Clinically, the findings of this meta-analysis suggest that nicorandil may serve as a useful adjunct to primary PCI in selected patients with STEMI, particularly those at higher risk of microvascular dysfunction and the NR phenomenon. Improvements in ST-segment resolution, TIMI 3 flow, TMP grade 3, and LV systolic function indicate that nicorandil primarily exerts benefit at the level of myocardial perfusion rather than epicardial patency alone. In contemporary PCI practice, nicorandil could be considered as an adjunctive pharmacologic strategy in patients with large infarct burden, delayed presentation, or suboptimal reperfusion following initial balloon inflation or stent deployment. Notably, the observed benefits were more consistent with intravenous or intracoronary administration, supporting its benefit over delayed oral therapy. While these findings do not warrant routine incorporation into standard PCI protocols at present, they highlight a potential role for nicorandil in tailored, high-risk STEMI management pending further large, multicenter randomized trials.
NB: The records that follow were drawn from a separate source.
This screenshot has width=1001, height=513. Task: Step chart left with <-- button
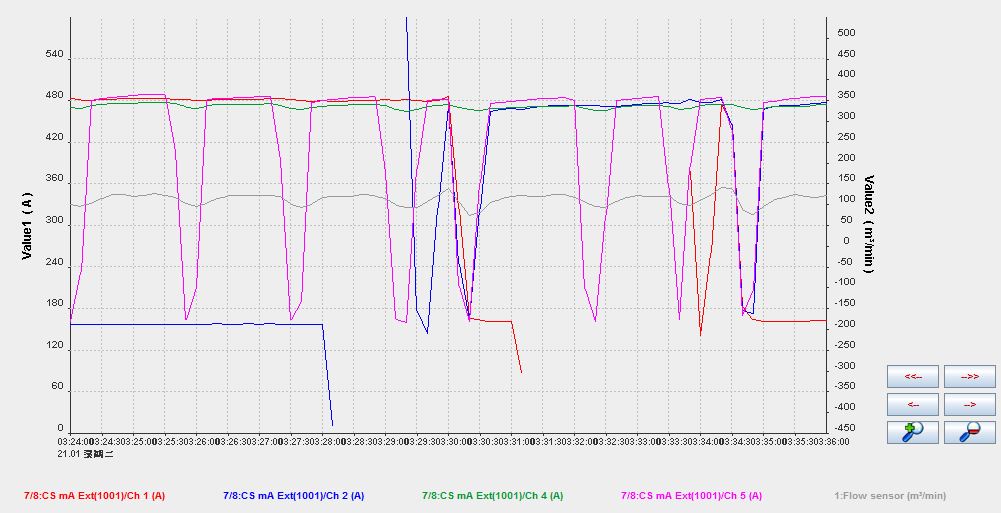tap(912, 404)
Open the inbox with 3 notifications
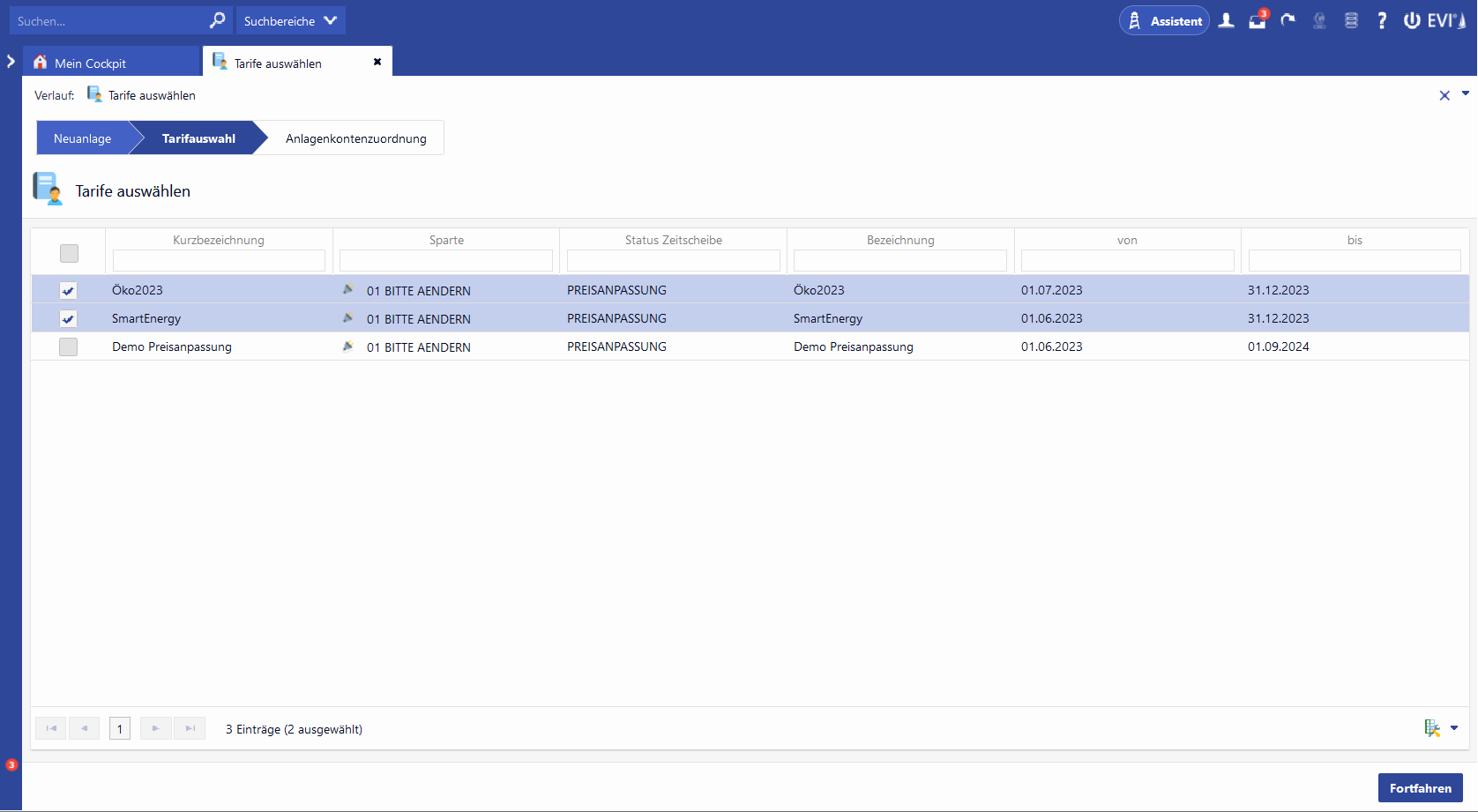 point(1258,20)
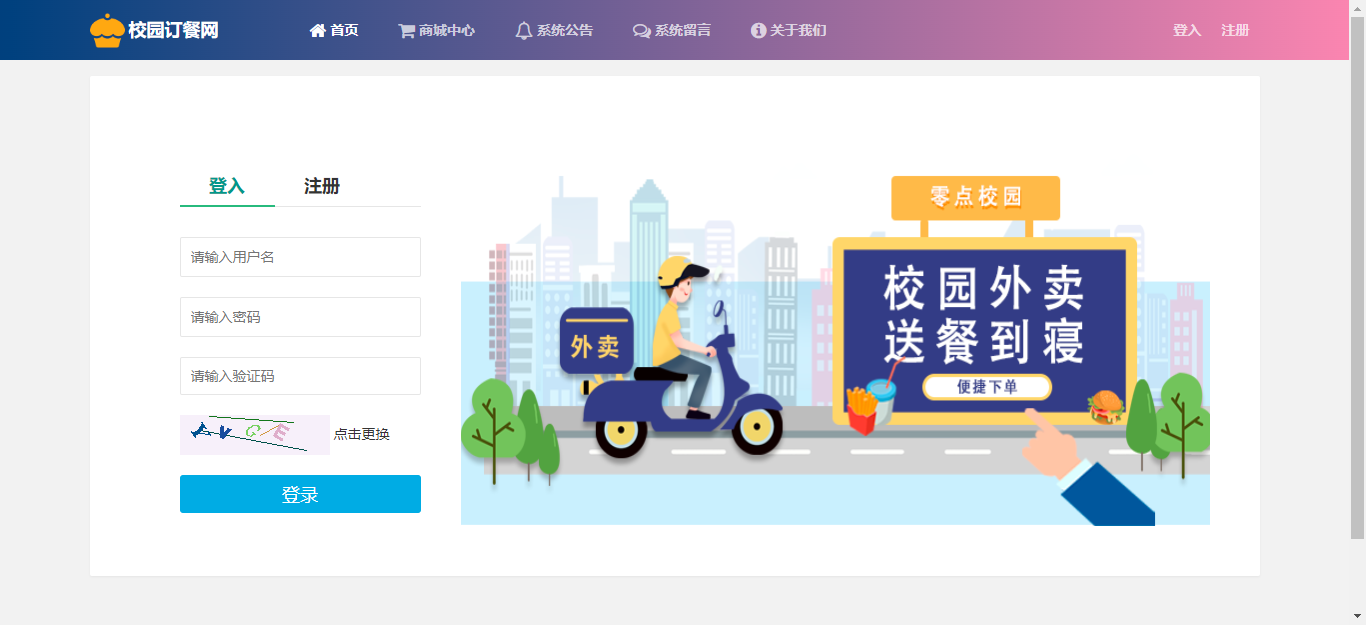Click the chat bubbles icon for 系统留言
Viewport: 1366px width, 625px height.
point(642,31)
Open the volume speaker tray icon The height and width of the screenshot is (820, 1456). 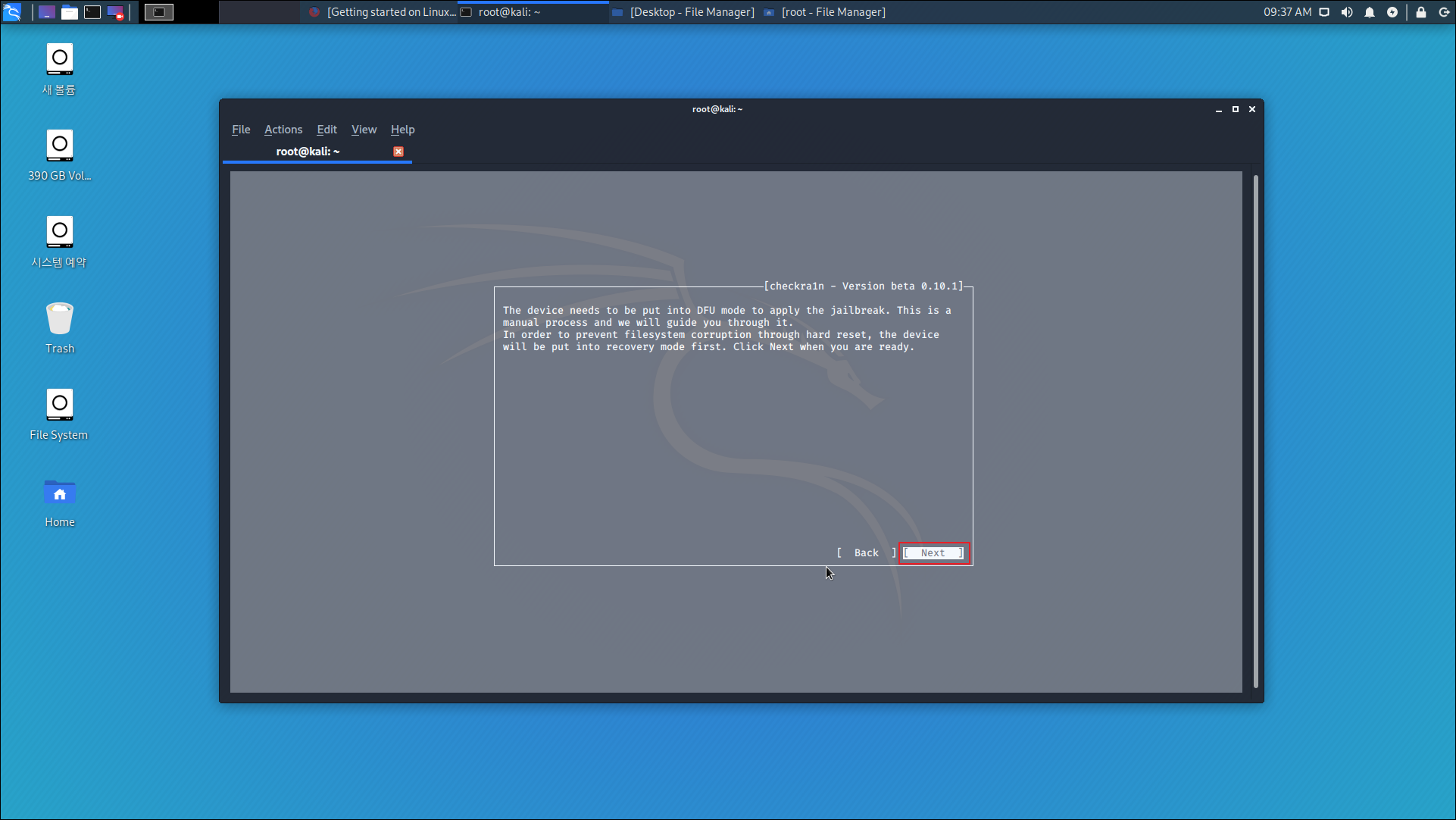(x=1347, y=12)
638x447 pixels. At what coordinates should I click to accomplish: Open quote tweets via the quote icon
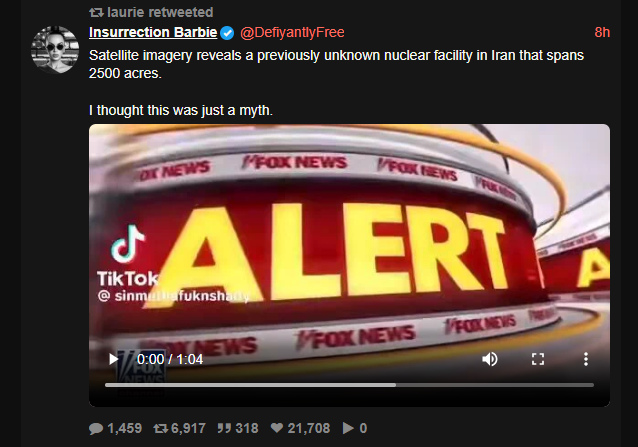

Although our novel findings on the effects of nicorandil are of some importance, there are several limitations that must be recognised. First, all of the included studies were conducted in Asia, with the exception of Akbari et al[37] which was conducted in the Middle East. This limits the applicability of the results on other ethnicities. Second, the duration of therapy varied across studies, which might have been a source of heterogeneity. Third, the variation in the control group could also be a cause of heterogeneity in our results. To address this, we conducted subgroup analyses based on the mode of administration and performed sensitivity analyses. Last, we employed the DerSimonian and Laird method, and CIs were not adjusted with Knapp-Hartung adjustment, which may have resulted in narrow CIs[48].

CONCLUSION

The results of our systematic review and meta-analysis revealed significantly improved LV function, higher rate of completely resolved ST segment elevation, and higher incidences of normal epicardial and myocardial perfusion with nicorandil therapy in patients undergoing PCI following ST elevated myocardial infarction. Future research should focus on expanding the inclusion of various ethnicities as well as studying the impact of various routes of administration, especially peroral, on post-PCI clinical outcomes.